The smartctl tool allows initiating a long self-test (smartctl -t long /dev/sda
). However there's also badblocks
that I can run on a drive. How are the two related? If badblocks detects bad blocks, does the drive automatically update its SMART values (e.g. by updating its relocated sectors count)? Can badblocks replace smartctl -t long
, or vice versa?
Like I pointed out in my other answer, every modern hard drive has remapping space available (because especially at today's disk densities, no drive platter will be perfect - there will always be a few defects that the drive has to remap around, even on brand-new-never-been-used-came-off-the-assembly-line-into-my-hands drives).
Because of this, theoretically you should have a SMART failure reported before something like
badblocks
notices (end-user-visible) bad sectors on a drive.On modern hard disks any end-user-visible bad sectors (as might be reported by
badblocks
or automatically detected by the OS) are a final gasp and shudder of a dying disk.Ultimately SMART and
badblocks
test two different, but related, things:SMART is a self-monitoring tool:
The hard drive knows some information about its operating parameters, and has some meta-knowledge as to what is "normal" for some, and "acceptable" for others.
If the drive senses that certain parameters are "abnormal" or "unacceptable" it will report a pre-failure condition -- in other words the drive is still functional, but might fail soon.

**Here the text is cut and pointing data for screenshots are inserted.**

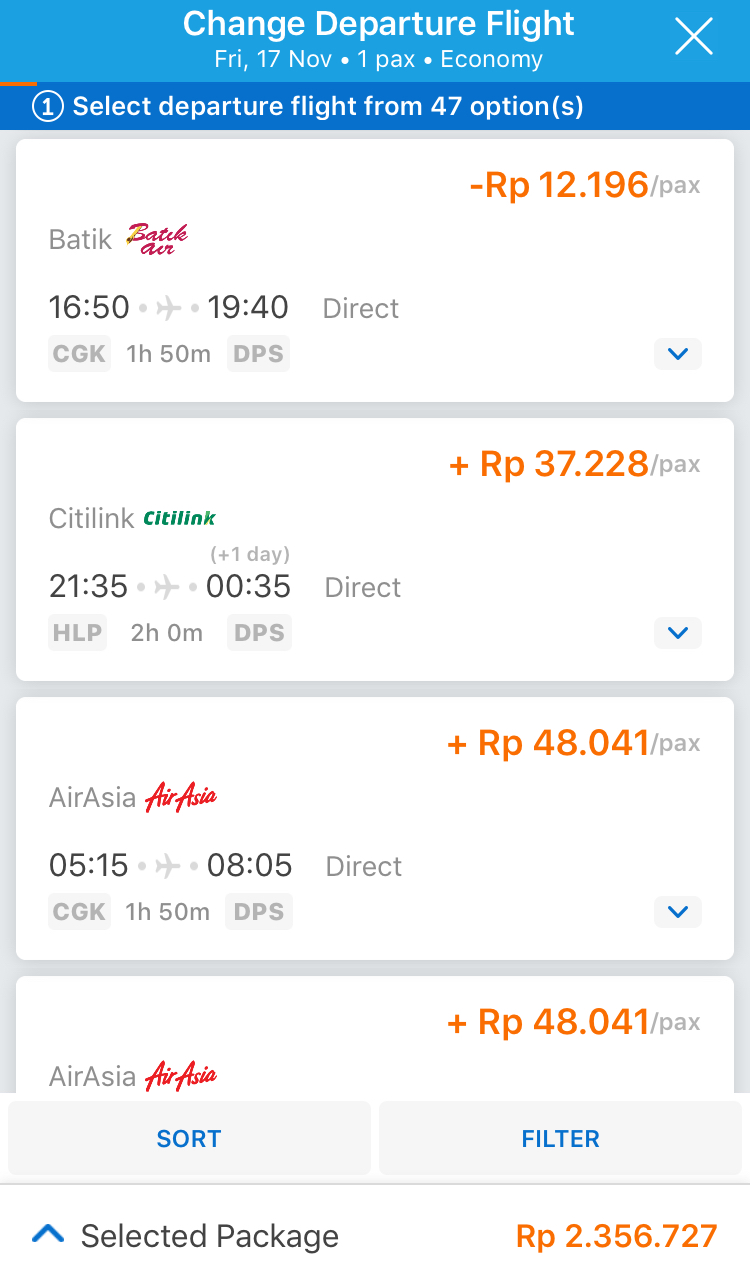Click the Citilink airline logo
The image size is (750, 1288).
click(x=180, y=518)
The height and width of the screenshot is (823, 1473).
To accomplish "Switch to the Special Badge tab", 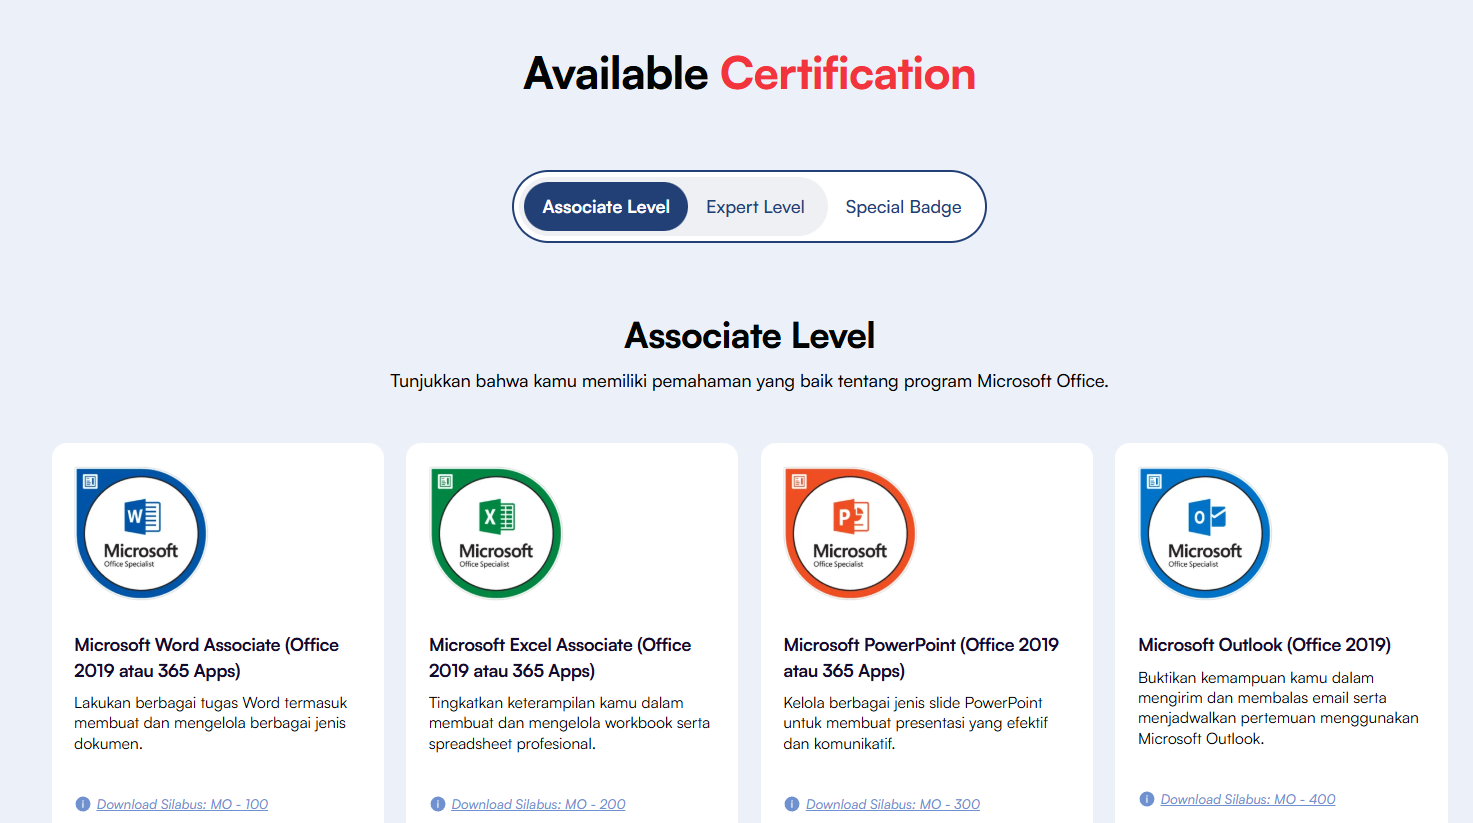I will (x=903, y=206).
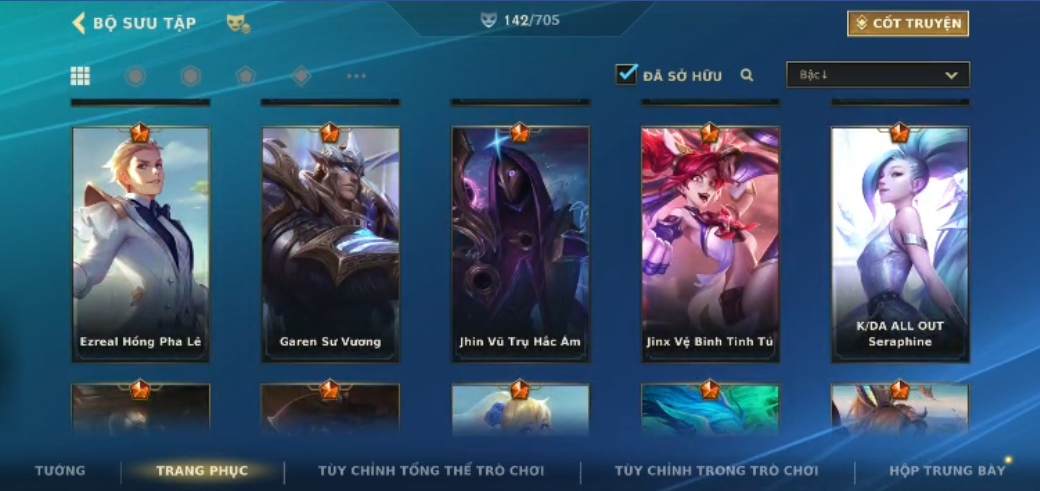Screen dimensions: 1040x491
Task: Switch to the Tướng tab
Action: click(60, 470)
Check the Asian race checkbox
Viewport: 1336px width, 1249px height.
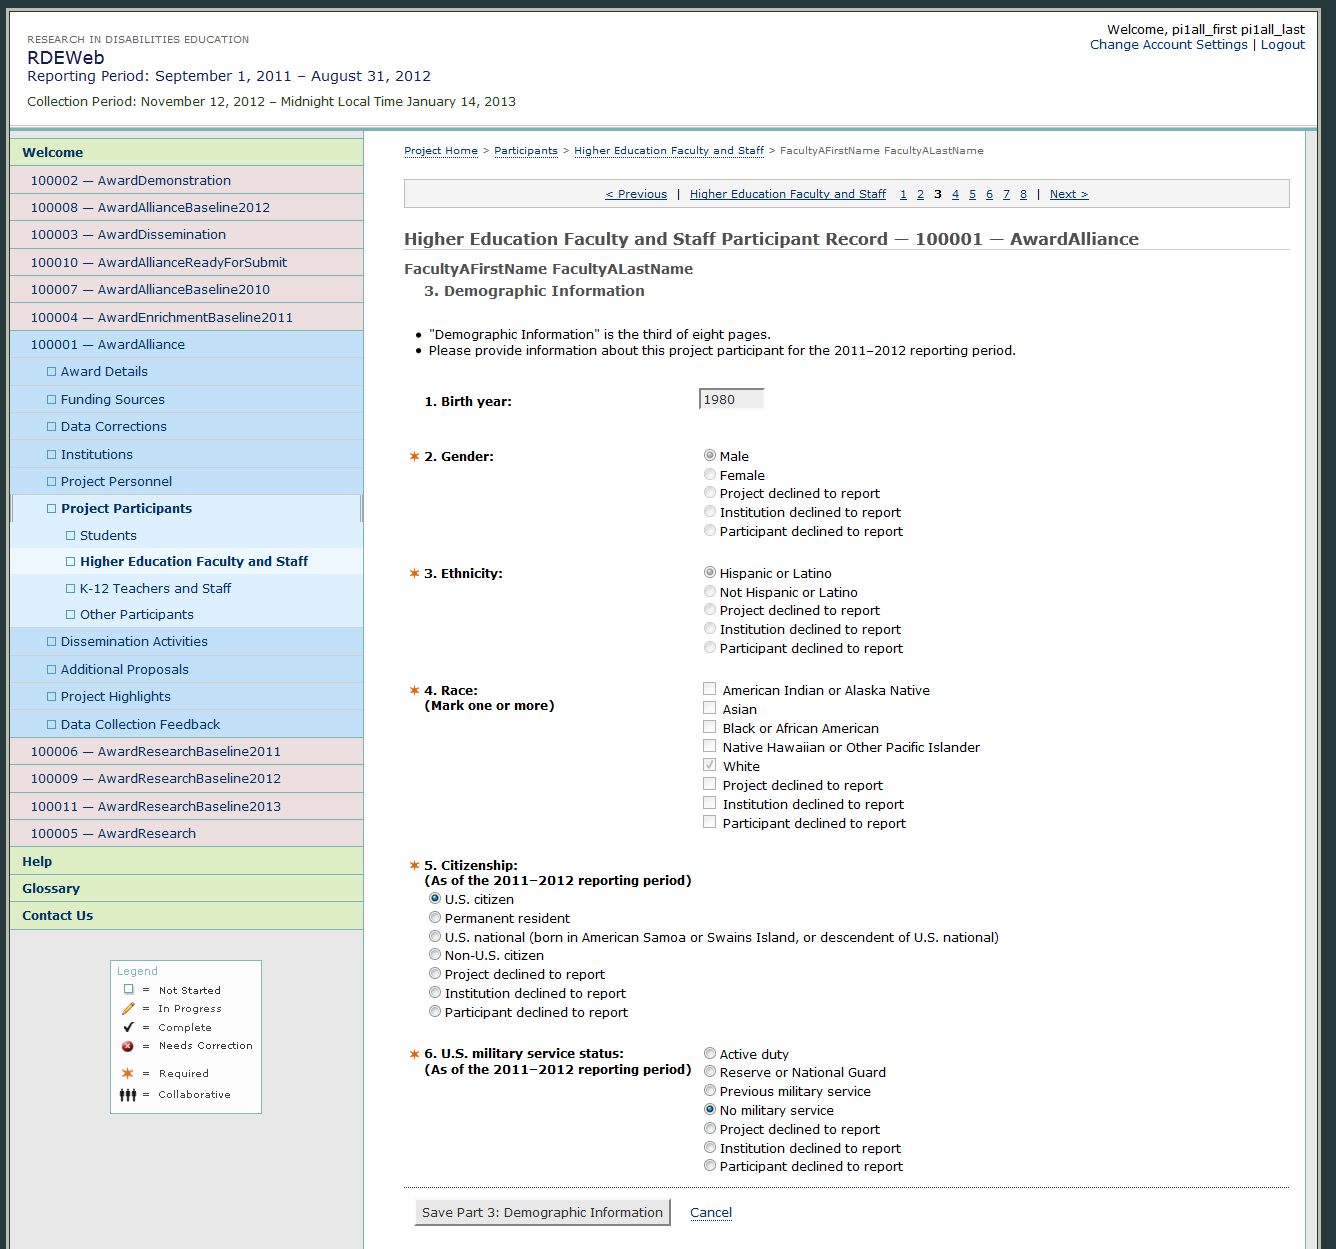710,708
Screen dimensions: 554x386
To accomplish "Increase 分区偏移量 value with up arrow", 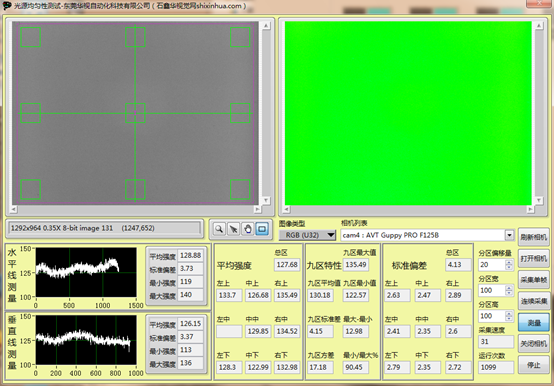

For example: The spindle motor normally draws 0.10 amps, but now it's drawing 0.50 amps -- an abnormally high draw that may indicate the shaft is binding or the permanent lubricant on the bearings is gone. Eventually the motor will be unable to overcome the resistance and the drive will seize.
Another example: The drive has 1000 "remap" blocks to deal with bad sectors. It has used 750 of them, and the engineers that built the drive determined that number of remaps indicates something internally wrong (bad platter, old-age failure, damaged head) - the drive will report a pre-failure condition allowing you time to get your data off before the remap space runs out and bad sectors become visible.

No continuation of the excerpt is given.